------ Data shown ------

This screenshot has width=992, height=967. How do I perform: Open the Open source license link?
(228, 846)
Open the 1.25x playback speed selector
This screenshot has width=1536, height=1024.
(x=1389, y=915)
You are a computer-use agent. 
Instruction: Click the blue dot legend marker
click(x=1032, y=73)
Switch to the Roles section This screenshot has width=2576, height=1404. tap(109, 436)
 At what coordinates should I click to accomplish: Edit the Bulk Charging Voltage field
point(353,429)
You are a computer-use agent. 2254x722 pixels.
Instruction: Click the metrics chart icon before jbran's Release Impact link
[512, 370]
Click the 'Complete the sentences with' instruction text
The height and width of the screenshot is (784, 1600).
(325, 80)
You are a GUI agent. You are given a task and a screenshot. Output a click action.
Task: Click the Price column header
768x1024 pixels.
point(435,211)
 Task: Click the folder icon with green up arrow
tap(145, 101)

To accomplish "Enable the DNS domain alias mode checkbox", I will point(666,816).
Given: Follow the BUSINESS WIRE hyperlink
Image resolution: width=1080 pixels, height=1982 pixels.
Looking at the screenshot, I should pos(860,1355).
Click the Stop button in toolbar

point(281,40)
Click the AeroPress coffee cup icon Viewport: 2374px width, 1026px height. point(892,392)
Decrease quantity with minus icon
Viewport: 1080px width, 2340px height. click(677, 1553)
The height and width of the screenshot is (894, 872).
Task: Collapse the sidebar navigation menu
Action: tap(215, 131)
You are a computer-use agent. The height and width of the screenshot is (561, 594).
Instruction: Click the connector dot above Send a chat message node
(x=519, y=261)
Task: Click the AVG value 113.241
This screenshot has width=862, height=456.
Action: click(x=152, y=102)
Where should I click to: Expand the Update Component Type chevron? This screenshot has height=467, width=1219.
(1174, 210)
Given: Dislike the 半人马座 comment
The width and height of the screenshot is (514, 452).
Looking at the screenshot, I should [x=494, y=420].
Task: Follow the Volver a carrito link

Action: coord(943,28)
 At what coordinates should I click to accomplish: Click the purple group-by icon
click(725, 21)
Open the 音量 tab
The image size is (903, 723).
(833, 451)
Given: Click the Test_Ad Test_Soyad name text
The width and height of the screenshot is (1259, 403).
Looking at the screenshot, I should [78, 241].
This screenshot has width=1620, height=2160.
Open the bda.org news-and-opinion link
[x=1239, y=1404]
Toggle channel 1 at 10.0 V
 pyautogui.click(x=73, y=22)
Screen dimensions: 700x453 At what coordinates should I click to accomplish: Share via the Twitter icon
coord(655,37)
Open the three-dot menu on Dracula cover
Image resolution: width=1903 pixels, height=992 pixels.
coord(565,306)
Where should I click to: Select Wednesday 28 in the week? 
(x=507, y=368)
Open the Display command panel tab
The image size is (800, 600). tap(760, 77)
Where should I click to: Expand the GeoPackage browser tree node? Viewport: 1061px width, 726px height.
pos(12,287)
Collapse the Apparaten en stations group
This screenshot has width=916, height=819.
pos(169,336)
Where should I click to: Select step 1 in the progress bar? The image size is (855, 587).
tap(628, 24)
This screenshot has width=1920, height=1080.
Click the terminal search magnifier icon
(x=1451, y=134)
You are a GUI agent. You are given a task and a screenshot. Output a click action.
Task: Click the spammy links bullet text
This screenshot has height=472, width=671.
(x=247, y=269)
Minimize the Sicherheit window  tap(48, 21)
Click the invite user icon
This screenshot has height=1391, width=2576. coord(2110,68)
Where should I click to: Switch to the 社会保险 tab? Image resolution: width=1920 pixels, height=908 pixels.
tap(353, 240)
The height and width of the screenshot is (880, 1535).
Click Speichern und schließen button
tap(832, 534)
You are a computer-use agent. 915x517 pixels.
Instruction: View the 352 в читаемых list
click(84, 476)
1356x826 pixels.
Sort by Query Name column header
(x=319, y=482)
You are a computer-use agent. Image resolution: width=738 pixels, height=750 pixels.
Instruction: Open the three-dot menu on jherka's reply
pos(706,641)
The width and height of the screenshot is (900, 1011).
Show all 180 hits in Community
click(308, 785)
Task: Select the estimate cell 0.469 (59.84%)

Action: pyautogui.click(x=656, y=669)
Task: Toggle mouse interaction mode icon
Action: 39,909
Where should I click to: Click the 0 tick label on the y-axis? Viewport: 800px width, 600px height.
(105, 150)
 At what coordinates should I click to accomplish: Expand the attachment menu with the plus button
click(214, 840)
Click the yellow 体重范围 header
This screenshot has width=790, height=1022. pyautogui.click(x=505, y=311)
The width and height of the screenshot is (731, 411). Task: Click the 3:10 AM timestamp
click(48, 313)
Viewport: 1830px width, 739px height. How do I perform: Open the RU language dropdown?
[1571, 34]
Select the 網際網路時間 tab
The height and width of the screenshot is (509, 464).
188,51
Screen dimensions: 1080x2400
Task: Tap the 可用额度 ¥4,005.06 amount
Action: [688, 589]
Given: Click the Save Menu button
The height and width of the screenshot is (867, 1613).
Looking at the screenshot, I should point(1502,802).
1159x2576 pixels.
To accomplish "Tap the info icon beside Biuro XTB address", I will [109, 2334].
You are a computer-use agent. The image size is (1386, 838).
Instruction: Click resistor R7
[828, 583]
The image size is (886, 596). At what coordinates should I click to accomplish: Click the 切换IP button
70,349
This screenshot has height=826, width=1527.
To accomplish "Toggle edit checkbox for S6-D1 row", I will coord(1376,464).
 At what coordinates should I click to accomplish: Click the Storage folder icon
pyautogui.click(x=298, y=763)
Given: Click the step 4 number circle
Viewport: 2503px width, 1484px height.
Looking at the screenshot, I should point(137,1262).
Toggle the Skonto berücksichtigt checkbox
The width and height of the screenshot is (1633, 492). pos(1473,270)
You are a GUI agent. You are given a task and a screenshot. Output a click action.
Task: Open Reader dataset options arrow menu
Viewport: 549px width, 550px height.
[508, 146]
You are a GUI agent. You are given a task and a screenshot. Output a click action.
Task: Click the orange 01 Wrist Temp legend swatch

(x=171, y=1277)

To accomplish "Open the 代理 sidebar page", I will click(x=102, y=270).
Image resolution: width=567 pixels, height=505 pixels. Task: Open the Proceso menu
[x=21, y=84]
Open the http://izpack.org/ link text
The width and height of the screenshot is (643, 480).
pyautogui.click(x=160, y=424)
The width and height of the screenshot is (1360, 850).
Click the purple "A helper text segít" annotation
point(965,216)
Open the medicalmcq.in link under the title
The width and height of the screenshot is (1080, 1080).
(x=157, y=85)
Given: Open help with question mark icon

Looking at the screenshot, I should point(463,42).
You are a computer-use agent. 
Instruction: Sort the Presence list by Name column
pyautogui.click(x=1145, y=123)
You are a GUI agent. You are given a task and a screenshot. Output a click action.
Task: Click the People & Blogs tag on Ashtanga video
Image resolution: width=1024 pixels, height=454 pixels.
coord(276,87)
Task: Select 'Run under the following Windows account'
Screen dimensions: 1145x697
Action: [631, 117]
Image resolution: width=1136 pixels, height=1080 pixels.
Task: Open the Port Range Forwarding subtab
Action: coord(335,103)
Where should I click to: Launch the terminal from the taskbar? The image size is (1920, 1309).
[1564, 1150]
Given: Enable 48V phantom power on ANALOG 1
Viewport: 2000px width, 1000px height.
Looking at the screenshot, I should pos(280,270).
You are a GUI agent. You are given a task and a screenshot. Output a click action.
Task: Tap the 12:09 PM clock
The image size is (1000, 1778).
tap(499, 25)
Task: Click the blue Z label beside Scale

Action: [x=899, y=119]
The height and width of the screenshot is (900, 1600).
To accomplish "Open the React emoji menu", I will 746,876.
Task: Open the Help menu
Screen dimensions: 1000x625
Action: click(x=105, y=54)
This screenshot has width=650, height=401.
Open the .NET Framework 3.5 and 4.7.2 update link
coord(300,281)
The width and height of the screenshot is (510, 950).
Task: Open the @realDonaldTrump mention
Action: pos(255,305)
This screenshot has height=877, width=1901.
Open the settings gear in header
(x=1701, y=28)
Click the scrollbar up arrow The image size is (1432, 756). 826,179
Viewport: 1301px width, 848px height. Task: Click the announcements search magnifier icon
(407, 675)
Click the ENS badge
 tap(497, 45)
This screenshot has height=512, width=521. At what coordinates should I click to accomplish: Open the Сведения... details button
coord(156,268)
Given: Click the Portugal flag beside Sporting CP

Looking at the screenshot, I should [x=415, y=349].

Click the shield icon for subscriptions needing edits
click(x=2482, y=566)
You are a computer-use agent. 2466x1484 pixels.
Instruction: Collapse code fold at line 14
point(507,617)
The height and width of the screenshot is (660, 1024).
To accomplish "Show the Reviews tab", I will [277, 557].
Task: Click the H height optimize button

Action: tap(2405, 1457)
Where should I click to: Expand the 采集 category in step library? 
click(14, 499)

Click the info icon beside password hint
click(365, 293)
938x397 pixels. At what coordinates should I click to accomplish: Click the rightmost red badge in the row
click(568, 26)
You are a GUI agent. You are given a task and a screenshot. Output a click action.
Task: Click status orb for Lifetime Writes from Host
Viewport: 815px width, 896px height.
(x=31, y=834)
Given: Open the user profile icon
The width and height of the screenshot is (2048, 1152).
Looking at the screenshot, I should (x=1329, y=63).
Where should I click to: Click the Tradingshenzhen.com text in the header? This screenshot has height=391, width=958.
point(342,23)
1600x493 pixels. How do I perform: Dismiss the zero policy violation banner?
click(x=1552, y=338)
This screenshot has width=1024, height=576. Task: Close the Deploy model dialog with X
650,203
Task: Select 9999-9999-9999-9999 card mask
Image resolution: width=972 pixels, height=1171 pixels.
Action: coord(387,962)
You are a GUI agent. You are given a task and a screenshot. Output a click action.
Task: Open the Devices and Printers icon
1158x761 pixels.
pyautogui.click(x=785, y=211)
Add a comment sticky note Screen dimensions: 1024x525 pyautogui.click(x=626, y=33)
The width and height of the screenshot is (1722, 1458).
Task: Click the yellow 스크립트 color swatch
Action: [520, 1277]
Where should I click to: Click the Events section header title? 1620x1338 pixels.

------

Task prompt — Transcribe, without any changes, the part of the material that opens with the line containing "Viewport: 1301px width, 848px" and closes with the line containing "coord(156,268)".

Exercise result —
Viewport: 1301px width, 848px height. Task: Click the announcements search magnifier icon
(407, 675)
Click the ENS badge
 tap(497, 45)
This screenshot has height=512, width=521. At what coordinates should I click to accomplish: Open the Сведения... details button
coord(156,268)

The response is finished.